### Alıştırma Görevi:
Sovyetler Birliği üzerine olan metne göre şu ifadelerin her biri için evet ya da hayır deyiniz ve kararı belirleyen sözleri metinden aynen aktarınız: (a) SSCB 1920 yılında dünya nüfusunun yüzde 7'siyle yola çıktı. (b) Üretim 1928 yılında 1913 seviyesini aşmıştı. (c) Çarlığın köylüleri toprağa bağlayan sistemi resmi olarak 1917'ye kadar sürdü.

Sovyetler bir “deneydi” diyen çoktu ve ben de arada sırada bu ifadeyi kullanmıştım: “Sovyet deneyi.” Kullanmalı mıyız? Hem evet, hem hayır ama genelde kullanmamalıyız. Bir açıdan evet: İnsanlık tarihinde ilk defa bu kadar çok sayıda insan bu kadar geniş bir coğrafyada kaderlerini bilinçli eylemle yeniden belirlemek, değiştirmek istediler. Bunu mümkün mertebe eşitlikçi ve dayanışmacı bir toplumda yaşama iradesinin beyanı sayıyoruz. Ayrıca fiilen bu işe kalkıştılar ve ne kadar zor olduğunu bizzat yaşayarak gördüler. Bir ilkti, bir deneydi, ama “denedik olmadı, tekrar deneriz” hafifliğinde ele alınacak türde bir “deney” değildi. Bundan hem daha fazlasıydı, hem daha azıydı.
Bir açıdan hayır, deney değildi. SSCB -Çarlık tarafından I. Dünya Savaşı sonunda kaybedilen arazi ve nüfus ve iç savaşın yıkımı dâhil edildiğinde- 1920 yılında dünya nüfusunun yüzde 7’siyle ve sadece karasal alanlar hesaba katılınca, dünya arazisinin yüzde 15’iyle yola çıktı. Nüfus sayımları belirsiz olduğu için ancak yaklaşık rakamlar türetilebilir. Arazi genişti ve zaten Batı Avrupa’da feodalizm çözülürken Elbe’nin doğusunda ikinci serfliğin başlamış olması da aynı nedene dayalıydı. Nüfus yoğunluğu düşüktü veya toprak/işgücü oranı yüksekti. Bu nedenle Çarlık, köylüleri sert biçimde toprağa bağladı ve bu sistem resmi olarak 1861’e kadar sürdü. Çarlığı devralan SSCB genişti, karasaldı ve altın, petrol, orman ürünleri, tarım açılarından zengindi. İhraç edebileceği doğal kaynakları bol bir ülke olarak başladı. Buna karşın Çarlık döneminin son 40 yılında yoğunlaşan sermaye yatırımları, esas olarak iç savaş sırasında yıpranmış ve hatta fiziki olarak yok olmuştu. Her sektörde değil, ama genelde teknolojik ömrünü de doldurmak üzereydi. Üretim 1928 yılında 1913 seviyesini ancak yakalayabilmişti. Sonuçta ‘deney’ derken yanlış kullanılmasın. Ciddi bir ekonomik temele dayanıyordu. Elbette Batı seviyesinde değildi ama sermaye birikimi ciddiydi. Bu yüzden Çarlıktan yaklaşık 140 milyon insan miras alındığında, bu toplamın 1/7’si olan 20 milyon kentli ve bunların içindeki işçi sınıfı geleceğe damga vurmaya soyunabilmişti. Aynı anda 120 milyon köylünün nasıl dönüştürüleceği sorunu da tam olarak ortaya çıkmıştı ki Çarlık da bu sorunun bir ölçüde farkında olduğu için bazı tarım reformları denemişti.

### Kayıtlı Veriler:
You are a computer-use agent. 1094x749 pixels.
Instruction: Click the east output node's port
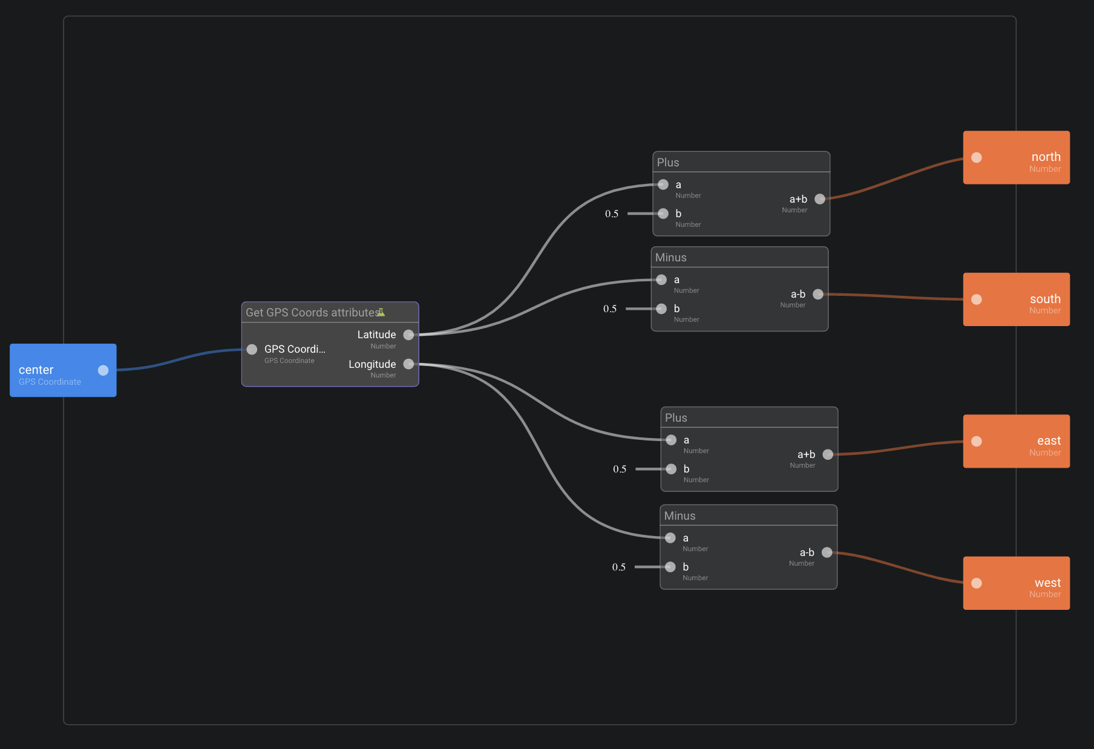pos(977,442)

### Alıştırma Çıktısı:
(a) Evet: "1920 yılında dünya nüfusunun yüzde 7’siyle"
(b) Hayır: "Üretim 1928 yılında 1913 seviyesini ancak yakalayabilmişti."
(c) Hayır: "bu sistem resmi olarak 1861’e kadar sürdü"